**Directions for this task:**
From the first line onward, reproduce the records exactly; the final line to include is the one holding "Click the cost value 12 283.70".

**Data to process:**
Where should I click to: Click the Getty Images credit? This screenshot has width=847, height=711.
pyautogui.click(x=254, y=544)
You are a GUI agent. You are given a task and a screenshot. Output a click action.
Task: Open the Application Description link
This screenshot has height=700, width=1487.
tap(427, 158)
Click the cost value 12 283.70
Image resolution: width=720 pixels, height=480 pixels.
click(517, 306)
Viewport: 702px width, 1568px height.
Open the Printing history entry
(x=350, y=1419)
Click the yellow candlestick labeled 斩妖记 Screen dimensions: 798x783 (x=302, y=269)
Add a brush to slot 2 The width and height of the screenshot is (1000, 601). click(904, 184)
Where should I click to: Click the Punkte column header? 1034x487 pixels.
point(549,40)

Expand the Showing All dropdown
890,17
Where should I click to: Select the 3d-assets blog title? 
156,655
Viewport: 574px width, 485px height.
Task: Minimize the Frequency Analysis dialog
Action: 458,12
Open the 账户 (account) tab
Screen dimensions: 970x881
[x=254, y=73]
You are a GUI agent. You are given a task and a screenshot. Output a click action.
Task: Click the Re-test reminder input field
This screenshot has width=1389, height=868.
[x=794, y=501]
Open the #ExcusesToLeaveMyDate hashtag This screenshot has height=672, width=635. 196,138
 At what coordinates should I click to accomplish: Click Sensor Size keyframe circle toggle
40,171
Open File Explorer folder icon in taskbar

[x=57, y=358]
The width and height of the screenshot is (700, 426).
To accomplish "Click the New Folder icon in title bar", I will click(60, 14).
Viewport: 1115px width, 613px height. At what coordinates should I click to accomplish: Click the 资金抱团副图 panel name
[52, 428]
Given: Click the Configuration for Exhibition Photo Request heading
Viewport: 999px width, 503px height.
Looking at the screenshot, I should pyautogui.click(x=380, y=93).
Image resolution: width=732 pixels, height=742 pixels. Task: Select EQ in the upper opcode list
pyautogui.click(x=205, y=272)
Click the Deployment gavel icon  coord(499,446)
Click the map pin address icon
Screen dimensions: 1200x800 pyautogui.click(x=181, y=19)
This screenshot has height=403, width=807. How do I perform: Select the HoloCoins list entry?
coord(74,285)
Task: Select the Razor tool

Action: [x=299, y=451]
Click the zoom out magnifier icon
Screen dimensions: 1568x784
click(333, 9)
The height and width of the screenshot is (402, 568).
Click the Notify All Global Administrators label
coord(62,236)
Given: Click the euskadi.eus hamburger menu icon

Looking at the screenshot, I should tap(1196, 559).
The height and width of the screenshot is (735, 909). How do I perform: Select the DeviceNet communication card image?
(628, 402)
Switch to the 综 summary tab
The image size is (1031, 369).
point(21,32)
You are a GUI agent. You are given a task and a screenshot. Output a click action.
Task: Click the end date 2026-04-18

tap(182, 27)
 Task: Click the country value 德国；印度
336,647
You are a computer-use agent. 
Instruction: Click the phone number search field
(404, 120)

**Result of this task:**
Where should I click to: Click the Getty Images credit? This screenshot has width=847, height=711.
pyautogui.click(x=254, y=544)
You are a GUI agent. You are given a task and a screenshot. Output a click action.
Task: Open the Application Description link
This screenshot has height=700, width=1487.
tap(427, 158)
Click the cost value 12 283.70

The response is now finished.